Custom RNN cell state saving?

Hi! I’m reading up on PyTorch, and would like to understand a bit better how custom RNN cells work.

  1. Does save_for_backward() work for operations like RNN cells where the same operation instance is forwarded multiple times before backward is called, or does anything special need to be done for this use case?

  2. Are there any limitations as to what operations can be used in an RNN cell, or can it be assumed that all built-in operations will save/restore state as needed (incl. any cuDNN state, if accelerated) such that they work in this multiple forward, then multiple backward case?

Thanks!

  1. Does save_for_backward() work for operations like RNN cells where the same operation instance is forwarded multiple times before backward is called, or does anything special need to be done for this use case?

Yes. It works fine.
This is because RNN cells are of type nn.Module, but save_for_backward is really implemented inside autograd.Function. All autograd Functions inside a graph only have single instantiations. If you have K time steps, you will have K instantiations of the relevant functions. nn.Module are abstractions on top of autograd Functions that make this seamless.

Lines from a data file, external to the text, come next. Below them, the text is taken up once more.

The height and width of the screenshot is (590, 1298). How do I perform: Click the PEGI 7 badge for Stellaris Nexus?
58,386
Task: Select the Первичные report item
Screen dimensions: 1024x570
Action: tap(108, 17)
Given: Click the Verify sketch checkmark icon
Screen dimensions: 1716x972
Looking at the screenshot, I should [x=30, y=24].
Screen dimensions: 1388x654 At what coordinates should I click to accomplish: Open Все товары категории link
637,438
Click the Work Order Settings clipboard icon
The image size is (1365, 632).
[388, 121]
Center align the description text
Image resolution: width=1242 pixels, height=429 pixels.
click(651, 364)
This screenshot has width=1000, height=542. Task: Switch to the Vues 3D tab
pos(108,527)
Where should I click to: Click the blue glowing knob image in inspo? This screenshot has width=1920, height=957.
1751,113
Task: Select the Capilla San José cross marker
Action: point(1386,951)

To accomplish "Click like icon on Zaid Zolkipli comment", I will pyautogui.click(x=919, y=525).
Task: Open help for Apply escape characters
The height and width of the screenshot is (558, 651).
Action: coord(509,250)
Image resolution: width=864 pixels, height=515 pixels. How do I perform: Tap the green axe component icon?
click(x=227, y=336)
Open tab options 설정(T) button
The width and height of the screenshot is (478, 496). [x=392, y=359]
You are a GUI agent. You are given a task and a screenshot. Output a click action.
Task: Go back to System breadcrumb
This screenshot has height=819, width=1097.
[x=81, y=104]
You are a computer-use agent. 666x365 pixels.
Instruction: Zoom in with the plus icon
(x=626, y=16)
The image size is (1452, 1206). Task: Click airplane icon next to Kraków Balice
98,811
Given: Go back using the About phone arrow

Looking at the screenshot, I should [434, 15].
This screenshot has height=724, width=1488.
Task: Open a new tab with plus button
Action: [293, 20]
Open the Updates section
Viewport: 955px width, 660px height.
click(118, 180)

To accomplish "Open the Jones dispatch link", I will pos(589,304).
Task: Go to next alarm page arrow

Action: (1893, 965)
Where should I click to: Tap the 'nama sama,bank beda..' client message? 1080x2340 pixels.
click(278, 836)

  1. if you are referring to nn.RNN there are limitations documented by the API itself. But you can create your own RNN as you wish.

Thanks!

I noticed that the Dropout function has chosen to save it’s mask as self.noise rather than via self.save_for_backward(noise). Is there any difference between the two? I see plenty of other functions that are using save_for_backward() even when it’s only a single tensor being saved.

self.save_for_backward (or ctx.save_for_backward in the new function API) is needed for saving any tensors that are one of the inputs to the function; for intermediate values (including noise masks) you should use assignment to self.attr or ctx.attr instead.